The Sumas River begins in the foothills of Sumas Mountain, in north-central Whatcom County. Its tributaries drain from the western slopes as it flows generally north, paralleling Highway 9 and BNSF tracks until it passes through the city of Nooksack. Here, the Sumas, railroad and highway turn northeast as they head towards Canada. As the Sumas wends its way along the valley floor to the border, it is fed by a number of tributary streams, including Bone Creek, Breckenridge Creek, Collins Creek, Dale Creek, Johnson Creek, Kinney Creek, Saar Creek, Squaw Creek, and Swift Creek. Its major tributary in the planning area is Johnson Creek, which feeds into the Sumas from the west, about one mile south of the border.

Open to read more

Once in Canada, the Sumas gains additional tributaries and strength over its remaining 11 miles until it empties into the Chilliwack Canal, which shortly thereafter joins the Fraser River. The Fraser empties into the Salish Sea just south of Vancouver, British Columbia.

As with most of Western Washington, the rainy season is considered to begin in October and end in May or June. The non-glacially fed areas, such as the creeks in the lower valley, experience low summer flows during the dry season.

The planning area fully resides within the boundaries of Water Resource Inventory Area Nooksack (WRIA 1).

Nooksack (WRIA 1): The Nooksack watershed comprises the western portion of Whatcom County, as well as small portions of Skagit County and British Columbia, Canada. It is bounded by Bellingham Bay and the Strait of Georgia on the west and its east side includes portions of the Cascade Mountain range, including Mt. Baker. This watershed has a mix of urban, agricultural, rural land uses. The watershed consists of the Nooksack River, which originates in the Cascade Mountains, and its numerous tributaries. It also includes the Sumas River (tributary to the Fraser River), and coastal drainages including the Lummi River, and Dakota, California, Terrell, Squalicum, Whatcom, Padden, and Chuckanut Creeks. The Nooksack River is a source of drinking water for the city of Bellingham, and several other cities in Whatcom County.

^ top

 

Climate and Winds

The temperatures in western Whatcom County remain mild year round. Clearbrook, a few miles west of Sumas on Johnson Creek, averages 16” of total snowfall, 46” of total precipitation, and highs of 75 to lows of 30 (WRCC 2016). Winds at Bellingham airport, 16 miles southwest of the planning area, come from the south and average between 6 and 9 mph.

=======

*Objectives*:
A. Name every coastal drainage that the Sumas River passage lists as part of the Nooksack watershed.
B. Repeat the Sumas River passage word for word, from "Open to read" up to and including "Vancouver, British Columbia.".

=======

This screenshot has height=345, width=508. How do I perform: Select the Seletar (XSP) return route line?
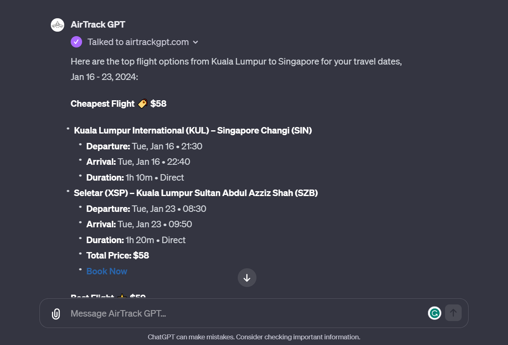coord(196,193)
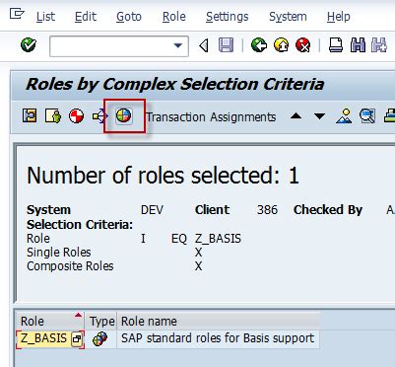Click the green Back arrow icon
This screenshot has height=367, width=395.
coord(259,45)
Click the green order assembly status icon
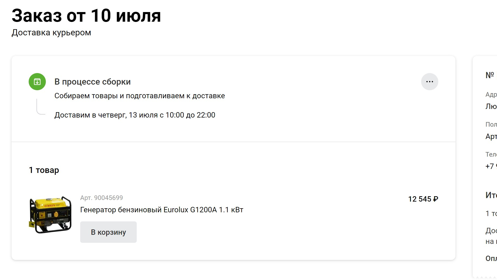 pyautogui.click(x=37, y=82)
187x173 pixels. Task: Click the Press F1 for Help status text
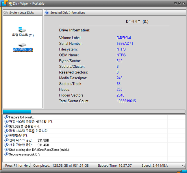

=======

*Completed exercise*:
A.
Lummi River
Dakota Creek
California Creek
Terrell Creek
Squalicum Creek
Whatcom Creek
Padden Creek
Chuckanut Creek

B.
Open to read more

Once in Canada, the Sumas gains additional tributaries and strength over its remaining 11 miles until it empties into the Chilliwack Canal, which shortly thereafter joins the Fraser River. The Fraser empties into the Salish Sea just south of Vancouver, British Columbia.